Depoimento de Odilardo Barbosa

Caríssimos!
Parabenizo-os pela inovação, criatividade, compromisso como o saber/fazer na área fundamental para a expressão da liberdade/dignidade da pessoa humana e seu ambiente: o livro e a manifestação cultural!... Muito belo com o iniciar-se dos pequerruchos! O "velho", permitam-me o tratamento (é solene e deslumbrado) não é lição, mas semente, sim, que ressurge em cada um que, de alguma forma, sente a livraria e faz dela um eterno caminhar, prazeroso e combativo. Sua história representa, sim, "aquele que é indispensável", da cantiga heróica de Brecht. O conheci, altivo, numa das celas contígua na qual eu me encontrava com outros companheiros, principalmente os históricos, do quartel do Batalhão de Selva aqui de Macapá, nos idos negros do Médici. Eu era estudante e me iniciava no radiojornalismo da Diocese, focada na teologia da libertação. Depois conheci a Fortaleza de Macapá e o Forte do Castelo. Ali mesmo, ele transparecia o combatente lúcido e generoso. Fico grato e entusiasmado com a correspondência de vocês, mais uma vez parabéns e aguardo segurar o relacionamento. Breve falarei sobre um projeto biblioteca - BIBLIOL, que estamos montando para socializar o acervo de nossa pequena biblioteca pessoal, a partir de atividades sócio-culturais.
Muito grato.

Odilardo Lima
E-mail recebido em 02/junho/2002.

Depoimento de Ricardo Antunes

Um Nome Para o Viaduto

Concordamos plenamente com o que tem sido veiculado pela imprensa. O nome do Marighella é de repercussão nacional e por isso merecedor de muitas e justas homenagens. Do mesmo modo, é importante que também outros representantes das lutas sociais sejam lembrados pelo exemplo que deram como militantes revolucionários e por isso também merecedores de justas homenagens. Por isso apoiamos o nome de Raimundo Jinkings, que tão bem representa a luta dos revolucionarios do Pará, particularmente por sua trajetória de luta por justiça social, pela cultura do Pará, construindo um pólo de resistência cultural, de esquerda, apesar de toda a perseguição a sua livraria sofreu.

Por isso nos somamos a ideia de homenagear este combativo paraense, que ainda não recebeu o merecido reconhecimento na cidade.


Domingo, 25 de Junho de 2000
Ricardo Antunes

terça-feira, 21 de agosto de 2007

Luta pela Reforma Agrária









Foto de Isa Jinkings.
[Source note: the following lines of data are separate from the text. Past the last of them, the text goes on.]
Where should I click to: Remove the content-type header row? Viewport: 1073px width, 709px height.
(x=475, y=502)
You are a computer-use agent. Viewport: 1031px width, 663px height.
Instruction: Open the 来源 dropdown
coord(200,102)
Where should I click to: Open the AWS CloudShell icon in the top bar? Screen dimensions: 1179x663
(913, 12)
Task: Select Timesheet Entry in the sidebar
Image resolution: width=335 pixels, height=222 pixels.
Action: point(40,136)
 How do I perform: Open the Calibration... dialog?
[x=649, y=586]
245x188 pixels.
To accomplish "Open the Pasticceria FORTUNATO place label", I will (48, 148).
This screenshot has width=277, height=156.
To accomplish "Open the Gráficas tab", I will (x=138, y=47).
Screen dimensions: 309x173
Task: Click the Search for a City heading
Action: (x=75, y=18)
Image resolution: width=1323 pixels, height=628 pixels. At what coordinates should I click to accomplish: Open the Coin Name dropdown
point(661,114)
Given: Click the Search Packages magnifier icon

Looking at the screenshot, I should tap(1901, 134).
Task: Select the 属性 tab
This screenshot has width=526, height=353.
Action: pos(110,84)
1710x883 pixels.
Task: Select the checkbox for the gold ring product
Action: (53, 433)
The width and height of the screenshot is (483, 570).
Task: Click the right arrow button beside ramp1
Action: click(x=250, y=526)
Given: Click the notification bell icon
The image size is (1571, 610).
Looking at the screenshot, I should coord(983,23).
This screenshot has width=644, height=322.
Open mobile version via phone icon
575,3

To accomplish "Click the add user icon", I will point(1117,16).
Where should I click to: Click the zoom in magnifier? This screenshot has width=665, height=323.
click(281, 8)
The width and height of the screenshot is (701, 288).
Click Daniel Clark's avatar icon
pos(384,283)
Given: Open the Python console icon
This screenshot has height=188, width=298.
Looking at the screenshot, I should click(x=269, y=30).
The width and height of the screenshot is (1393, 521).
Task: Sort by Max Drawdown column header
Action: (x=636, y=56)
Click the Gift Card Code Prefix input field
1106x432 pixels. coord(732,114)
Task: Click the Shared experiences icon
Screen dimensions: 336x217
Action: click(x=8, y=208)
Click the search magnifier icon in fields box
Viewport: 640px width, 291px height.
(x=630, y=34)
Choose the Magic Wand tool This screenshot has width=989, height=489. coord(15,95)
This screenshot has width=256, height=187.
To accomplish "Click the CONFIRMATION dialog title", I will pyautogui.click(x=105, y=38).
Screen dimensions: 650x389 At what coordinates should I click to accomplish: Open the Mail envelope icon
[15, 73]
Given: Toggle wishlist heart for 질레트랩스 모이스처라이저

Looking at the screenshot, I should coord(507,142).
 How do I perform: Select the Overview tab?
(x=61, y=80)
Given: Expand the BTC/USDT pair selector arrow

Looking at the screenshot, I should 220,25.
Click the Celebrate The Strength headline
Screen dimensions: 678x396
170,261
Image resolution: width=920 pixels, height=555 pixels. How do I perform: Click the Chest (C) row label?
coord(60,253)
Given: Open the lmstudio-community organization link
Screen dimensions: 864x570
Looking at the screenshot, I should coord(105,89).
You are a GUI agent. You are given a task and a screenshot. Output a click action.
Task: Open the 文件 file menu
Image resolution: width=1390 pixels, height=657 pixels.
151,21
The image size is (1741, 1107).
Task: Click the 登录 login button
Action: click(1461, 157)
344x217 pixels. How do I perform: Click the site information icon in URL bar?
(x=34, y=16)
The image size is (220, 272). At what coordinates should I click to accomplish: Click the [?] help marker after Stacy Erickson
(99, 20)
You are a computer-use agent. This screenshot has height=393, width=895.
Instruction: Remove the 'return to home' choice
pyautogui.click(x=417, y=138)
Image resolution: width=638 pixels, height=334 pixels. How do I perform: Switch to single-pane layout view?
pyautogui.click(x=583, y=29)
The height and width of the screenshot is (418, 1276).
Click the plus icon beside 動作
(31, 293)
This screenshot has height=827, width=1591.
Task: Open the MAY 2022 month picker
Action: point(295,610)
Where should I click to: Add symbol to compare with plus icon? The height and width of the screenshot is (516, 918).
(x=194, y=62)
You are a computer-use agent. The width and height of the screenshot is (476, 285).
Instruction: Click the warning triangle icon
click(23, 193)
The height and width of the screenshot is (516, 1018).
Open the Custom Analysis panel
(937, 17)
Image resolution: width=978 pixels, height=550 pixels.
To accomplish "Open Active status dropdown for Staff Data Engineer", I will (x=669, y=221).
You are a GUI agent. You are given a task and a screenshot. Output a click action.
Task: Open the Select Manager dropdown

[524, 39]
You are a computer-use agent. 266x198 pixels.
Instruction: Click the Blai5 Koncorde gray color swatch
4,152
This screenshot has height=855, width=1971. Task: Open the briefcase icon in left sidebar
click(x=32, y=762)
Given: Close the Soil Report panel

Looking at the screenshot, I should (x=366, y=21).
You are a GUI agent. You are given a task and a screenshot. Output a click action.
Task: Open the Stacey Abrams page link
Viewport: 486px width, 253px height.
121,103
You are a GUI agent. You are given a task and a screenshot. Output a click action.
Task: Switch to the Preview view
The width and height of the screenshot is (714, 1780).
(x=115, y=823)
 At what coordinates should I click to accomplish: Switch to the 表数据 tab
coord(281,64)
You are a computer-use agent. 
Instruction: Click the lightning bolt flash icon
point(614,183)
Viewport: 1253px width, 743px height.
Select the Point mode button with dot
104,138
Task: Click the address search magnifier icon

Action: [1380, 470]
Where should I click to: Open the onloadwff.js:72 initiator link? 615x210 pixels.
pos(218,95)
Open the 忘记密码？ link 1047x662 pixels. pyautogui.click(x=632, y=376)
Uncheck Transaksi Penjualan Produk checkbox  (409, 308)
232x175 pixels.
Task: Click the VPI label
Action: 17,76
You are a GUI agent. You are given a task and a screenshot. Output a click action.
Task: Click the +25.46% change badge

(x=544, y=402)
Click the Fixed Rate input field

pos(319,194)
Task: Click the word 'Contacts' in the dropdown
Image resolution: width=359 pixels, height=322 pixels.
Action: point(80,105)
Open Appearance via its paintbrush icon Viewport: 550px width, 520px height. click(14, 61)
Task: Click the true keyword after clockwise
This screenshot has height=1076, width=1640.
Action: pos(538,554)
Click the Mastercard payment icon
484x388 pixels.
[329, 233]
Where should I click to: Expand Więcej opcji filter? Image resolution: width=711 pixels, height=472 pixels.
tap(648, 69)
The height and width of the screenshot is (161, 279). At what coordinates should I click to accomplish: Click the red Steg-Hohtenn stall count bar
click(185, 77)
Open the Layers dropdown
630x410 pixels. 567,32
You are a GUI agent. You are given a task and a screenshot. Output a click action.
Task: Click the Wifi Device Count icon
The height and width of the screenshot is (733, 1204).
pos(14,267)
Junho/87


Nesse dia, um domingo, os deputados federais que faziam parte da subcomissão de Política Agrícola e Agrária da Constituinte iriam fazer uma audiência pública em Paragominas, área de conflito, com os trabalhadores rurais para colher contribuições - e não chegaram lá porque o avião da FAB em que viajavam não conseguiu pousar, por falta de estrutura do aeroporto. As alternativas seriam Imperatriz, no Maranhão, muito longe; ou os campos de pouso dos fazendeiros, mas a audiência era com os trabalhadores. E os deputados desistiriam.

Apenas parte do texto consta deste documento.